To ask the girls and women considered as potential entrants was an obvious stop, but it was also necessary to check upon the opinions of the people to whom the potential, especially the younger girls, would turn for advice or direction in such an important matter as leaving home to join a Service about which they possibly had little actual knowledge. It was also considered necessary to find the opinions of girls and women already in the A.T.S., and, because the British soldier’s traditional privilege of complaining, not always justifiably, may well have penetrated to the newly formed women’s auxiliary services, to check the opinions of personnel in the sister Services. If these lines of approach were used, all conditions of the experiment being kept constant, anything outstanding about the A.T.S. and likely to give grounds for the heavy criticism it has had to sustain, should come to light. It was not intended to publish any findings concerning the W.A.A.F. or the W.R.N.S. as such, since comparisons could be indexed. These services were to be used as controls in order to obtain a proper perspective on the real subject of the investigation - the A.T.S.

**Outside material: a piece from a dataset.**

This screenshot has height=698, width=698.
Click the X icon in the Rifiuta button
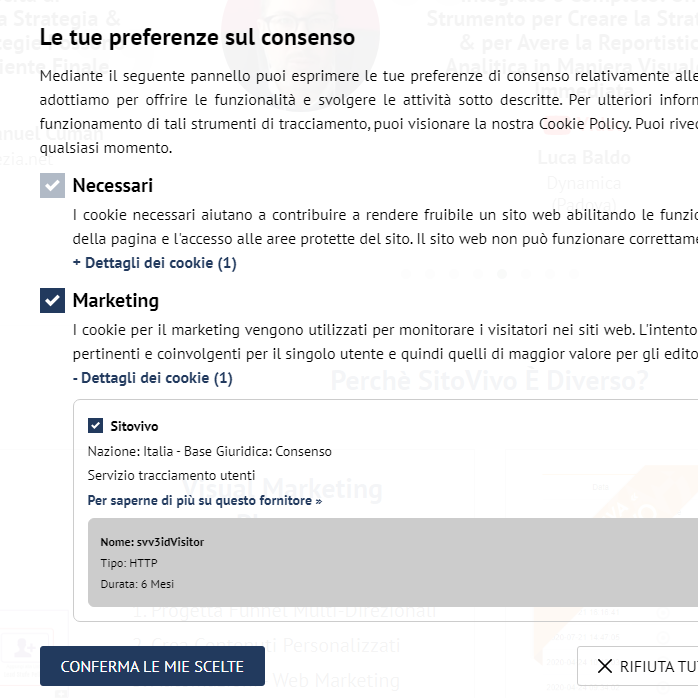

Unfortunately, permission was not granted to make these inquiries in the W.A.A.F. or the W.R.N.S., and to that extent this Survey loses some precision.

The information upon which the report is based therefore consists of the following interviews: 1,031 with girls and women considered suitable as entrants to the Services; 546 with members of the public other than potential entrants, and 611 with members of the A.T.S. at 22 camps and barracks. In addition a number of interviews were obtained with women registration officers in Ministry of Labour Exchanges.

Interviewing which was conducted by 24 investigators working under supervision, began on the 17th October, and was completed by the 30th October, 1941.

A conference was held at which details of the inquiry were discussed with the investigators concerned. Details of this discussion are summarised in the Appendix under the title of “Instructions to Investigators.”

The questionnaires, of which copies will be found in their corresponding parts of the report, were arrived at by means of a “pilot” survey in London,

The interviews were allocated as shown in the appendix. The regions are those formulated by the Ministry of Labour, upon whose advice no interviewing was carried out in the North West and Midland regions, and the Rochester-Chatham area of Kent. In these areas women are primarily required for munition factories, so that the investigation was not concerned with their opinion about the Services. The interviews were therefore spread proportionally in all other regions of England, Scotland, and Wales. A.T.S. camps and barracks were visited at places adjacent to the main centres of investigation.